I always wanted to swim in the middle of the ocean. I did not realize, however, that it meant first jumping off of a boat. My family and I were on a boat on this particular afternoon, and we sailed to the middle of a bay with a beautiful view. Naturally, everyone was in their bathing suits. In a spur of the moment idea, my brother suggested we jump in the Tyrrhenian Sea. Nearly everyone was eager and excited to make the jump. My dad turned it down quickly and made it clear he was just a spectator. I was on the edge. I could not decide if I could really have the courage to jump. My nerves were out of control and I could only think about the depth of the ocean. I bent down to look at the water, only to frighten myself even more. My echo of screams was ringing in my ears. Now, everyone is angry that I won’t jump. I am overwhelmed with excitement and fear. I hear my brother on the boat say, “Go James!”, but I doubt anyone heard him, because too many people were shouting at me. Now I boldly decide to jump.

I step off the edge and drop in the water. I rush underwater a few feet with salt rushing in my eyes, nose, and mouth. After a few seconds, my head breaks the surface and I see my brother in the water next to me. He has a big smile on his face, as I am still opening my eyes and checking my surroundings. I also discovered another comforting sight next to me, a swimming “noodle”. I latched on and started to feel relief. I heard laughter and cheering from my family. I began to laugh with them, and was finally enjoying the moment.

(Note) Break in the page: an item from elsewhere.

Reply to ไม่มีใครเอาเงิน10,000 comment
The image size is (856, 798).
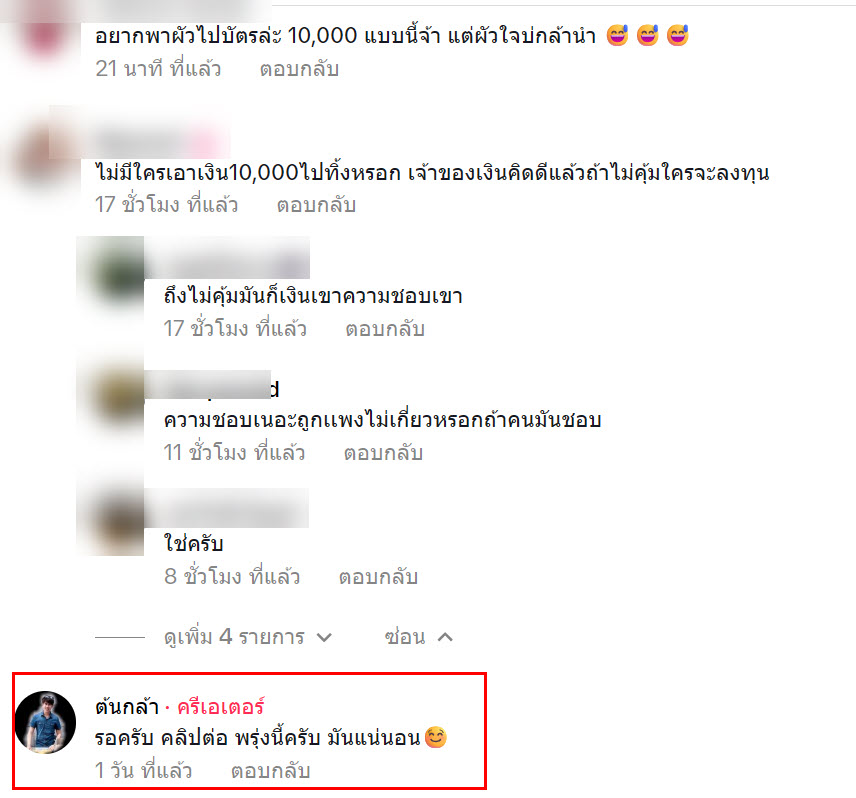click(316, 205)
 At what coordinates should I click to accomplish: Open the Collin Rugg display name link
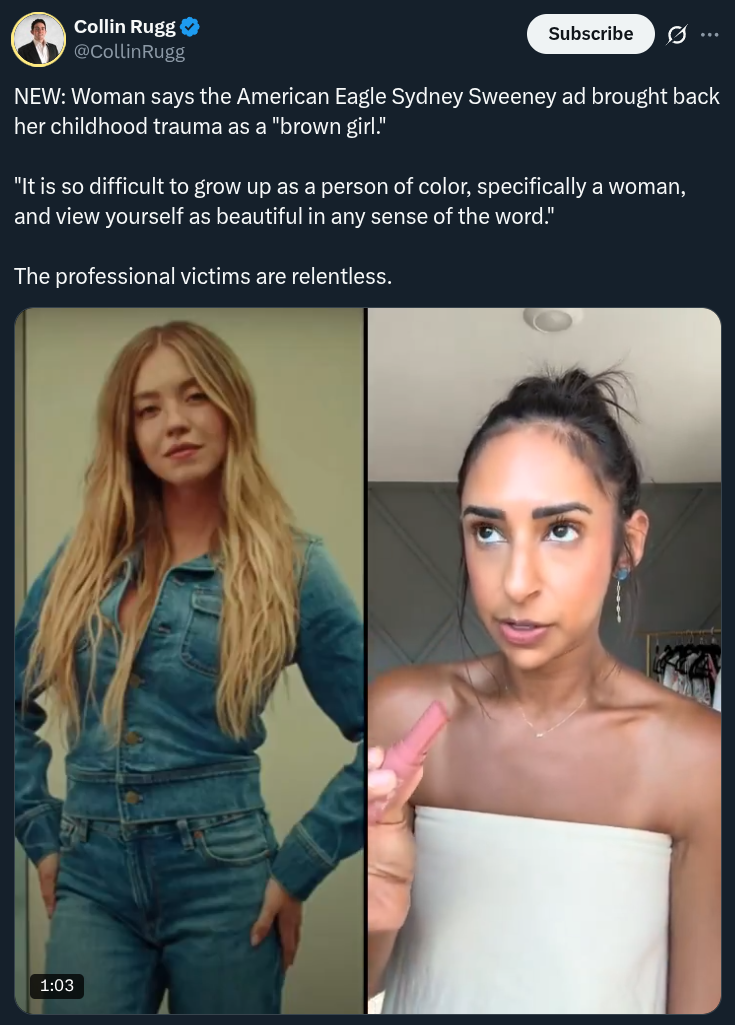124,27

            After I got back on to the boat safely, I immediately felt relieved and accomplished. As everyone was congratulating me, my feelings of fear and anxiety were transformed into adrenaline and pride. Now I’m reflecting on this adventure and I realize that my anxiety is such a controlling factor in my life, I rarely let it develop into other emotions. I focus intently on what could go wrong, and don’t allow moments to pleasantly surprise me sometimes. On this adventure, I surprised myself. I am happy to tell this story, and to share one example of the possibilities of stepping off the edge, and just jumping in!

Senior Year

IMG_0023

August 2013  First week with Shannon and James starting RPM and the road to a “real education”.

 

IMG_0905

Four years later…the week before senior year in High School!

My Senior Year 2017-18                                                                                                                

            This coming Monday I begin my senior year of high school and my second year of college at NOVA. I am both excited and nervous. I look forward to the new challenges and learning new material, but my teacher of four years will not attend classes with me this semester or teach me any subjects at home. She is taking a break from my studies in order to spend much deserved time with her family.

            Four years ago we both began our journey with RPM and we have flourished together. She promised to stay with me through high school and she has been with me every step of the way. I was always her priority and I know that she will always be part of my family. As much as I am going to miss her and as nervous as I am to not have her with me, I know she is not really abandoning me. She has trained my team and will continue to care about my success and progress. I hope she will return this spring to again be my partner and teacher. In the meantime, I will have to become the person she always believed I could be.

            This semester I am enrolled to take two courses at NOVA, one film class with my home school group, and will continue my Spanish at home. I will try to write updates as I go, but we will see how busy I become. Thank you for following my journey and supporting me.